§ **WHAT IS REQUIRED**:
Please report every line of the listing below that has the word "icon" in it.

§ **AVAILABLE DATA**:
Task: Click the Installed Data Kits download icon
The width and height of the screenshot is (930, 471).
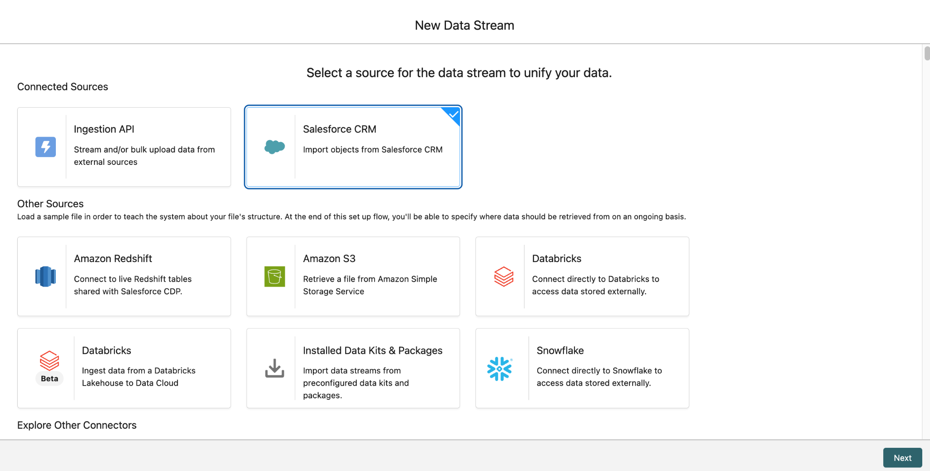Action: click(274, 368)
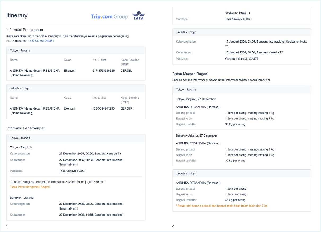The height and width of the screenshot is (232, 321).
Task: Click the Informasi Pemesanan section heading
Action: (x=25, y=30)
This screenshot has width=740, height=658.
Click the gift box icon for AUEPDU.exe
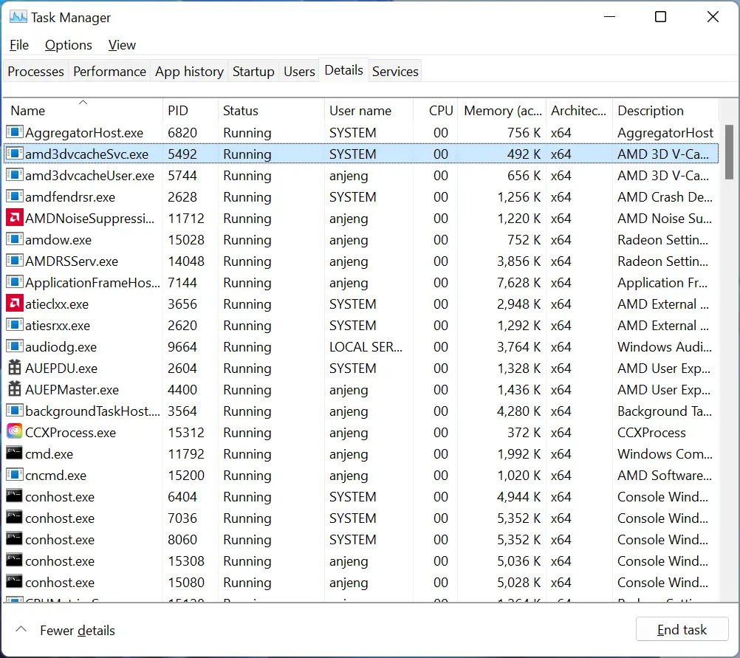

* * *

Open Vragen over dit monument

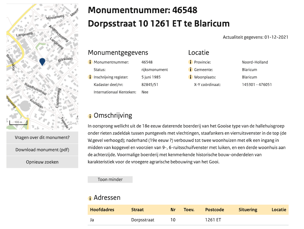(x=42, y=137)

§ **EXERCISE ANSWER**:
Task: Click the Installed Data Kits download icon
Click the gift box icon for AUEPDU.exe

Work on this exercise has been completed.